Pour casser le blocus, qui prit effet en 1862, le Sud dévoila une nouvelle arme, le Merrimack, frégate à vapeur abandonnée par l'Union que les confédérés recouvrirent de feuilles de blindage métallique pour le convertir en un cuirassé capable de détruire la marine nordiste. Le 8 mars 1862, le Merrimack (rebaptisé le Virginie) quitta le port de Norfolk (Virginie) pour atteindre Hampton Roads où il coula facilement deux vaisseaux nordistes. Ce fut une brillante démonstration de la supériorité des cuirassés sur les bateaux de bois devenus obsolètes. Toutefois, lorsque le Merrimack réapparut le lendemain, il rencontra un tout nouveau navire nordiste, le Monitor. Il s'ensuivit une bataille spectaculaire qui dura plusieurs heures pendant lesquelles aucun des cuirassés ne subit de graves dommages ni ne remporta de victoire décisive.
Tout au long de la guerre, la marine nordiste mena d'importantes opérations pour soutenir l'armée. En 1861, des opérations conjointes protégèrent les têtes de pont de Hatteras Inlet (Caroline du Nord) et de Port Royal (Caroline du Sud). La prise de Fort Henry en février 1862 et la chute de La Nouvelle-Orléans le 1er mai, toutes deux obtenues avec une aide navale importante, permirent à l'Union de contrôler les fleuves Mississippi et Tennessee.
Bien que le Sud manquât d'une marine importante, les raiders confédérés menèrent plusieurs combats maritimes dans diverses parties du monde contre les navires marchands de l'Union. Celui qui infligea le plus de dommages fut l'Alabama, construit en Angleterre.
| 10. | Les relations avec l'étranger |
Pour rendre son choix d'indépendance crédible, la Confédération attendait une reconnaissance et un soutien de l'étranger, en particulier des deux grandes puissances européennes, le Royaume-Uni et la France. Cette confiance reposait, pour une grande partie, sur le fait que ces deux nations dépendaient du coton sudiste pour leurs industries textiles. L'Angleterre, par exemple, importait 75 p. 100 de son coton du sud des États-Unis. Alors que le commerce était mis en danger par le blocus naval de l'Union, les confédérés comptaient sur une intervention européenne en leur faveur.

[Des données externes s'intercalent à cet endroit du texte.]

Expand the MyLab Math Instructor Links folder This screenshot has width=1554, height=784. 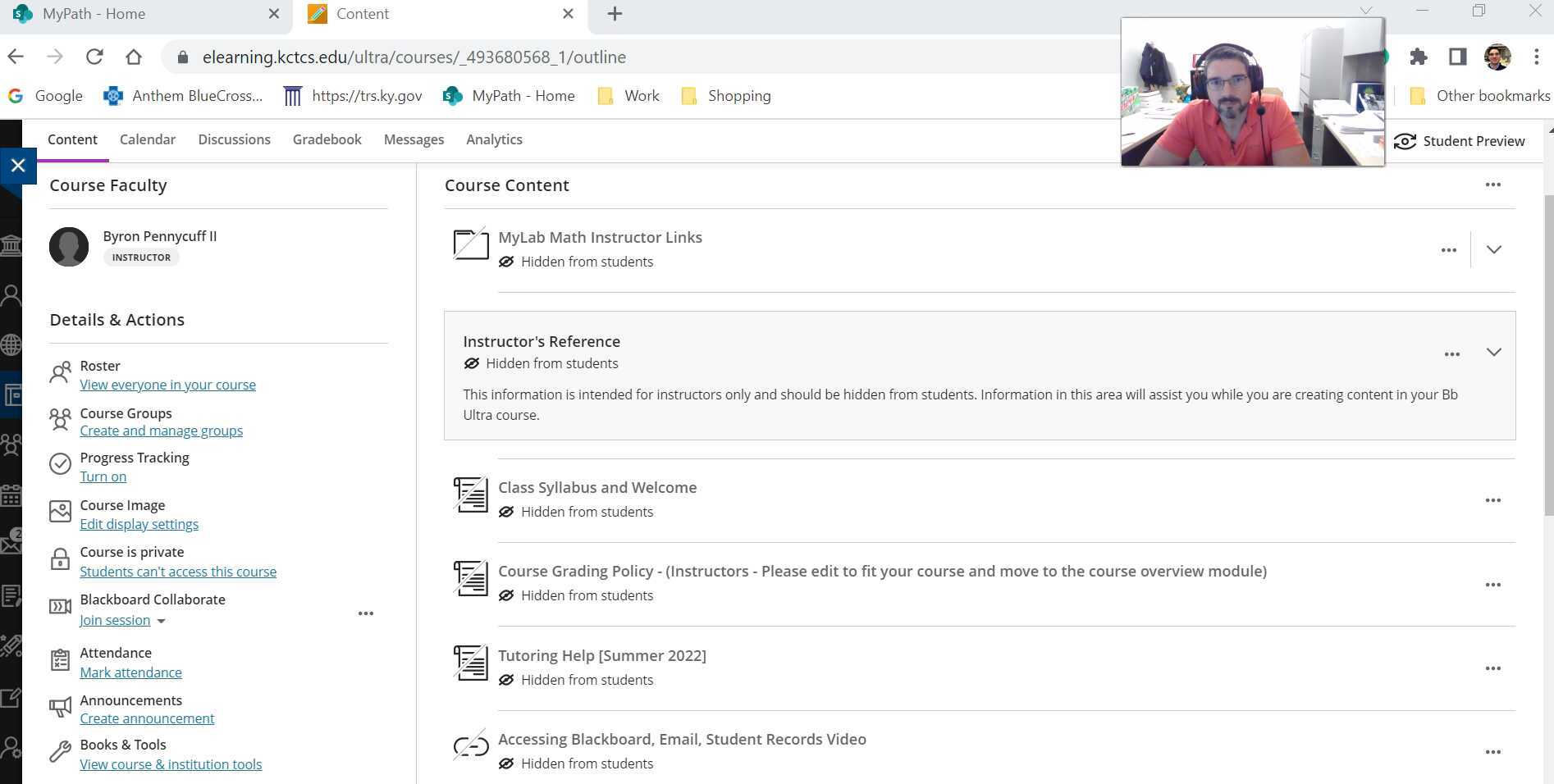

En 1861, la déclaration officielle de neutralité du Royaume-Uni et de la France dans la guerre de Sécession signifiait que la Confédération était reconnue comme puissance belligérante. Cette déclaration encouragea le Sud alors qu'elle suscita une vive protestation de la part de l'administration Lincoln. Quand deux représentants confédérés furent arrêtés par les autorités de l'Union sur un navire à vapeur britannique, le Trent, en 1861, Lincoln les relâcha suite aux pressions exercées par les Britanniques. En 1863, en revanche, l'ancienne métropole accepta d'interdire la construction de navires de guerre confédérés dans les chantiers navals britanniques.

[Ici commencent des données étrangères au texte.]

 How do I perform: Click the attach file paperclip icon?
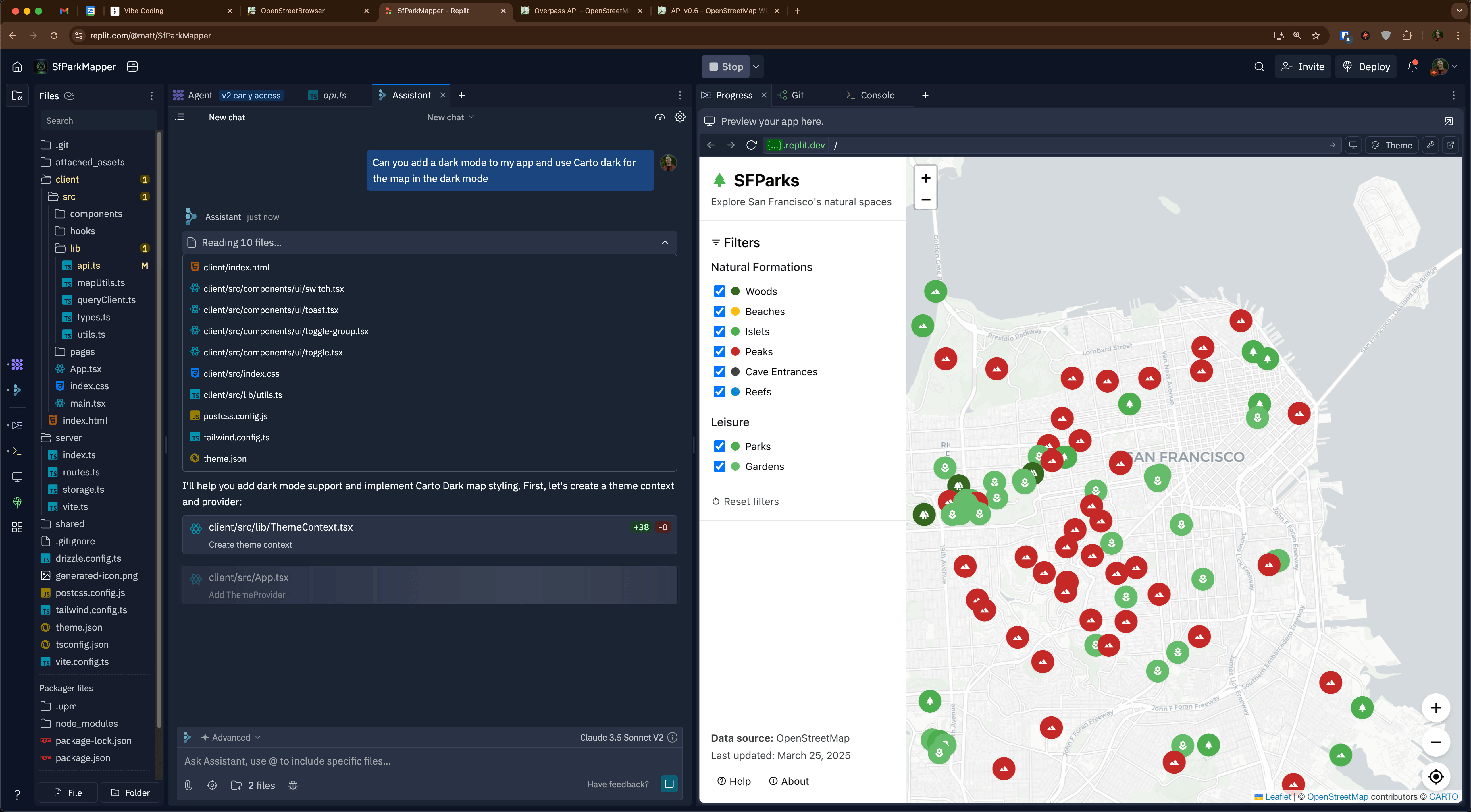188,785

La « diplomatie du coton » de la Confédération fut minée de plusieurs façons. Avant la déclaration de guerre, les fabricants de textile britanniques avaient stocké de grandes quantités de coton. Le Royaume-Uni et le nord des États-Unis, par ailleurs, étaient engagés dans un commerce réciproque très profitable, l'Union achetant des armes et des produits finis et le Royaume-Uni achetant le blé nordiste. Finalement, avec la proclamation d'émancipation, l'opinion publique à l'étranger soutint fermement la cause de l'Union. Tout cela, ajouté au tournant que prit la guerre après 1863, voua à l'échec la demande de reconnaissance et d'intervention étrangères que faisait la Confédération.